Médias et travail : le journalisme social en miettes (4/4)

Cet ensemble de transformations, de biais permanents et de partis pris autour des questions liées au travail ne peut enfin s’extraire de la toile de fond idéologique qui domine la société depuis les années 1980. Quarante années de vulgate (néo)libérale, déclinée sur tous les tons dans les grands médias capitalistes, acquis à la cause de l’économie de marché, de la croissance à tout crin, de la baisse des déficits publics et du « travailler plus ». « De “l’État obèse” et “ boursouflé” fustigé par Laurent Joffrin dans les années 1980 à la “suppression de la cinquième semaine de congés payés” prônée par Christophe Barbier en 2011, en passant par “la mondialisation heureuse” appelée de ses vœux par Alain Minc à la veille des années 2000 », les chroniqueurs économiques sont les porte-parole les plus « visibles » (et bruyants) de cette idéologie, a fortiori quand règne dans leur pôle une absence totale de pluralisme. Une hégémonie qu’ils doivent toutefois d’abord et avant tout aux rédactions en chef, partageant globalement leur vision du monde social et de l’économie, au sein d’un système médiatique lui-même structuré par les logiques financières et mercantiles.

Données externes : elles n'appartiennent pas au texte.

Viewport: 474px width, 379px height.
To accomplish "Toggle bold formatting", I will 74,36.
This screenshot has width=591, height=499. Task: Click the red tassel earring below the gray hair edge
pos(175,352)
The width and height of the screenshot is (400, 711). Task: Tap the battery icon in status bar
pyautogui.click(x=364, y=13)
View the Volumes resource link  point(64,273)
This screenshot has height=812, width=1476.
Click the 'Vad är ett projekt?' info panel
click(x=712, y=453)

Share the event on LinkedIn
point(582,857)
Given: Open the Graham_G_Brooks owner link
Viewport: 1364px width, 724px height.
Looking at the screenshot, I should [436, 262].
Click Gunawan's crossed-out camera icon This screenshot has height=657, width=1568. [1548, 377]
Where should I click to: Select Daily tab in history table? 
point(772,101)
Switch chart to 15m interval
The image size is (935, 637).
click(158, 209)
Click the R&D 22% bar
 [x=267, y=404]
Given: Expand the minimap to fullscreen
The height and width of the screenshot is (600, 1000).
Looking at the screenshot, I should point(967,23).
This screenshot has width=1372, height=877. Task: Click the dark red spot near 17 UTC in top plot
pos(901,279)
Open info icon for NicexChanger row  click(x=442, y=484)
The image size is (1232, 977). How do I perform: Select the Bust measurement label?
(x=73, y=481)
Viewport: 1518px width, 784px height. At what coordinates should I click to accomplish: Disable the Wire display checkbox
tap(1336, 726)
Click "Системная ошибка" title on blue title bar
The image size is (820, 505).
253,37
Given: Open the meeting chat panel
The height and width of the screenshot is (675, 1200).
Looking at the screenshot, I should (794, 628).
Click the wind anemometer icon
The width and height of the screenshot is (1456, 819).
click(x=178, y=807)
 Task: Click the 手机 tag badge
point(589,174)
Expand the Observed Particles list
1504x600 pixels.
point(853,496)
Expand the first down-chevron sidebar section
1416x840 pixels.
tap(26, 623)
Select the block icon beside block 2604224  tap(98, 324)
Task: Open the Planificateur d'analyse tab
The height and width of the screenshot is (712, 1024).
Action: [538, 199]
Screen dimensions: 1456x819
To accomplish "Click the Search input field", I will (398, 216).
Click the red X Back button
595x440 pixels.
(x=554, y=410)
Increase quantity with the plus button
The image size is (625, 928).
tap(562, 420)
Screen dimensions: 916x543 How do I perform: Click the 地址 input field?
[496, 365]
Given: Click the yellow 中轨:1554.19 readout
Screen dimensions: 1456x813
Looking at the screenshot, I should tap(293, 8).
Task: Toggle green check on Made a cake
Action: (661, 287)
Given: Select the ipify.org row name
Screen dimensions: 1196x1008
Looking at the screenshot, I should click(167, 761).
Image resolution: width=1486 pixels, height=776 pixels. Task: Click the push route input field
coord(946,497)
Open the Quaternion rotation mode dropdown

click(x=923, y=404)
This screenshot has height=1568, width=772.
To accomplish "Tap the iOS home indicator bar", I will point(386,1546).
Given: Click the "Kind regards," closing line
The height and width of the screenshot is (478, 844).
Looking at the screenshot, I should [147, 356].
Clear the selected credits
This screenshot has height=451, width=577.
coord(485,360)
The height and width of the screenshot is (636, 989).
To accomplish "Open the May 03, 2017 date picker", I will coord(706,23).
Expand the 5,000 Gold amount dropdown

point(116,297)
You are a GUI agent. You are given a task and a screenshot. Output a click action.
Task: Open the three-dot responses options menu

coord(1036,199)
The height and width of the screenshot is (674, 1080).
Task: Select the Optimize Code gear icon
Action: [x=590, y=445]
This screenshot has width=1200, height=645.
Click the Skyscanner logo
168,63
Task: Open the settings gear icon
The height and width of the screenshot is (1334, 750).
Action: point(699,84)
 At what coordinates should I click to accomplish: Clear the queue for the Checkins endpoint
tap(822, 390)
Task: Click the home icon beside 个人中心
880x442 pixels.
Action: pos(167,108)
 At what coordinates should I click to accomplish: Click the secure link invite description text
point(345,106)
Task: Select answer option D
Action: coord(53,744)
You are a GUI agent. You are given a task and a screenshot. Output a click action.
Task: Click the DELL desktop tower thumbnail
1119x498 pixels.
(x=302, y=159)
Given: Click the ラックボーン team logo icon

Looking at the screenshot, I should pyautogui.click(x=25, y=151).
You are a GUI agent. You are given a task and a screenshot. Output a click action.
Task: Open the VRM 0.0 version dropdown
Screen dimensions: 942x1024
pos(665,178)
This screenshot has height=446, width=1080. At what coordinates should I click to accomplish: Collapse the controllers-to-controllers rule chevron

Symptôme éloquent : il aura fallu attendre quatre ans et septembre 2020 pour que la rédaction de France Inter daigne de nouveau opposer un chroniqueur à Dominique Seux (directeur délégué des Échos) dans sa matinale, en la personne de Thomas Piketty. Un « débat économique » d’un petit quart d’heure cantonné aux seuls vendredis. Traduisons : sur le service public, le pluralisme doit se satisfaire de quelques miettes. Le reste du temps, la règle est à la toute-puissance des « économistes à gages » – proches des milieux patronaux, cachetonnant d’ailleurs dans les conseils d’administration des grandes entreprises du CAC40 pour certains d’entre eux, quand ils ne sont pas purement et simplement les salariés de grands établissements financiers – et à l’omniprésence des chroniqueurs et éditorialistes libéraux, monopolisant des plateaux faits par eux et pour eux.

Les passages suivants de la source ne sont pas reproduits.